Eagle Point schools Superintendent Cynda Rickert said the incoming board represents a fresh beginning for the district after an era of poisonous school board relations.
"These folks ran on a ticket of doing what is best for students," Rickert said. "They want to go forward to make decisions that are good for kids and not based on personal agendas."
Twelve-year board veteran Scott Grissom was set to maintain his Position 2 seat after holding a late lead on challengers Ralph Meeker and Ron Campbell.
Grissom carried nearly 47 percent of the vote late Tuesday, with Meeker second with 42 percent. Grissom held 1,489 votes to Meeker's 1,331, a difference of 158 votes. Campbell was a distant third with 343 votes, or about 10.8 percent of the ballots cast.
Meanwhile, the Position 3 race went to Dan Hodges, who carried a sizable lead over opponent Mark Bateman late in the evening. Hodges held nearly 58 percent of the vote, with a count of 1,821 ballots in his favor. Bateman carried 42 percent of the ballot, with 1,327 votes.
The Position 5 race saw Dianne Mihocko hold a large lead late into the evening. She carried 53 percent of the vote, with opponents Brian Saling and Curt Sather lagging well behind.
Mihocko's vote count stood at 1,678, with Saling coming in at 1,288, or 40.8 percent, and Sather at 186, or 5.9 percent.
The projected winners were endorsed by a controversial flier mailed by a group describing itself as concerned Eagle Point parents. All three were considered more supportive of the district's administration than their challengers, who were endorsed by the teachers' union.
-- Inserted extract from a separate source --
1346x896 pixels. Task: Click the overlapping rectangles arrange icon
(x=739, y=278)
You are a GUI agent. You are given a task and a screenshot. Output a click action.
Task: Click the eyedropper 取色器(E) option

Mihocko said she had no knowledge about the flier, but she was glad the group decided to endorse her. She was shocked at the level of vitriol that accompanied this year's race.
"Quite honestly, I was surprised at some of the rhetoric that was thrown around," she said. "Hopefully, this starts some healing in Eagle Point and we don't have these factions. We all want to work together."
The flier was authored by a group called "Parents supporting Eagle Point School District #9." A political action committee by this name was not listed with the Oregon Secretary of State Elections Division. The candidates listed in the flier claimed to have no knowledge of the group.
An Eagle Point resident eventually came forward and claimed partial responsibility for the flier. He said more than 40 families contributed and that the group had corrected its error.
Some residents argued the flier was election fraud, though state elections officials said this wasn't the case.
"I'm surprised anyone filed a complaint against the flier," Mihocko said.
Grissom said he is looking forward to working with a fresh board after a tough couple of years. Eagle Point teachers went on strike in 2012 and the board has been plagued with acrimony.
"I'm very thankful the community supported me," Grissom said. "I am looking forward to working with board members who have a more civil way of behaving."
Efforts to reach Hodges for comment were not successful Tuesday night.
Rickert said the Eagle Point School Board has suffered from too much political grandstanding and dysfunction in recent years.
"The board has not functioned well as a board," Rickert said. "The board should certainly respond to challenges and questions, but these things shouldn't be driven by personal agendas. This is not what's in the community's best interests and the community took a step forward to focusing on the kids with tonight's vote."